== PROVIDED TEXT ==

On 16 January 1373 when Humphrey, the last Bohun earl of Hereford, died, the inheritance of that ancient earldom must have been among the greatest in England. Although no accounts of the Bohun receiver-generals have survived, a valor of the half inherited by Anne, countess of Stafford, in 1412 estimated its income at £1,203 a year; as a third of the original estate was at that date still retained for dower, the total income must have amounted to about £3,600. This was not as much as the duke of Lancaster or the earl of Arundel could command in 1373, but it must have put Humphrey among the richest of the nobility. The fortune of the Bohuns derived principally from the lands of the earldom of Hereford, which they had possessed since 1200, augmented with those of the earldom of Essex, which they acquired through marriage with the Mandeville heiress in 1236, and the more recent acquisitions of the last earl's father, William earl of Northampton, a younger son who, as Edward III's boon companion, had profited from royal favour and the perquisites of war. Descended through Miles of Gloucester from a tenant in chief of William I, they were conscious that their blood derived through the female line from more than one of the heroes of ancient chivalry; they associated themselves, through their ancestors the counts of Boulogne, with the Knights of the Swan and the glorious exploits of the First Crusade. The story was told in the Historie de chivaler a cygne which was bequeathed by the earl's eldest daughter, Eleanor duchess of Gloucester, to her son Humphrey Plantagenet in 1399. From the time of Humphrey, the fourth earl (died 1322), if not before, the Bohuns had adopted the swan as their badge.

===
== EXCERPTED RECORDS ==

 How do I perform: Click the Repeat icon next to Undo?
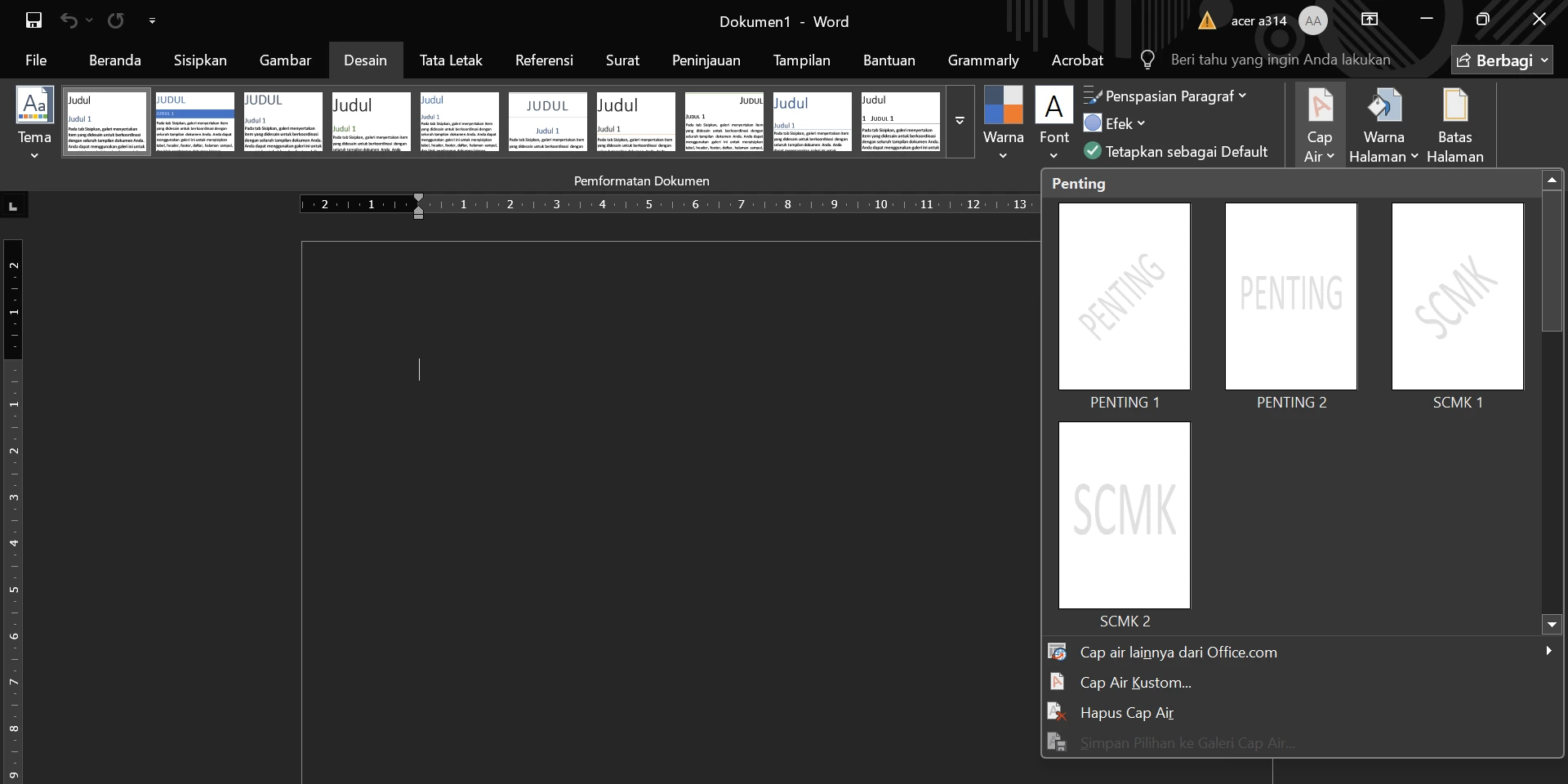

===
== EXCERPTED RECORDS ==

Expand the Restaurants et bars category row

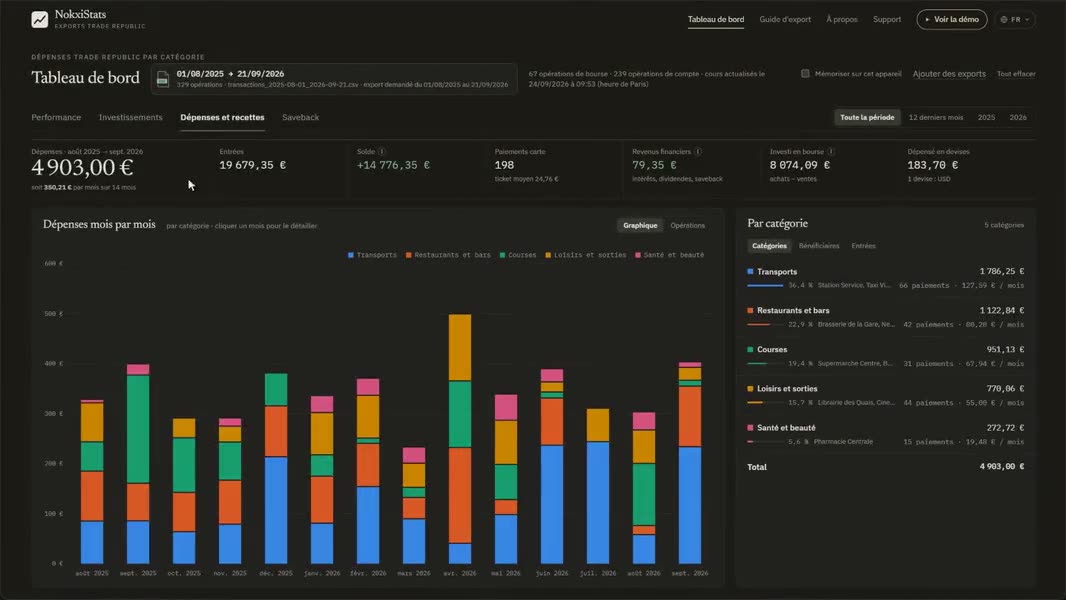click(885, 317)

===

• [WRITTEN EXERCISE]:
Answer these questions using the text on the Bohun inheritance:
1. On what date did Humphrey, the last Bohun earl of Hereford, die?
2. In what year did the Bohuns acquire the lands of the earldom of Essex, and how?
3. To whom did Eleanor, duchess of Gloucester, bequeath the Historie de chivaler a cygne?

• [ANSWER TO THE TASK]:
1. He died on 16 January 1373.
2. They acquired them in 1236 through marriage with the Mandeville heiress.
3. She bequeathed it to her son, Humphrey Plantagenet, in 1399.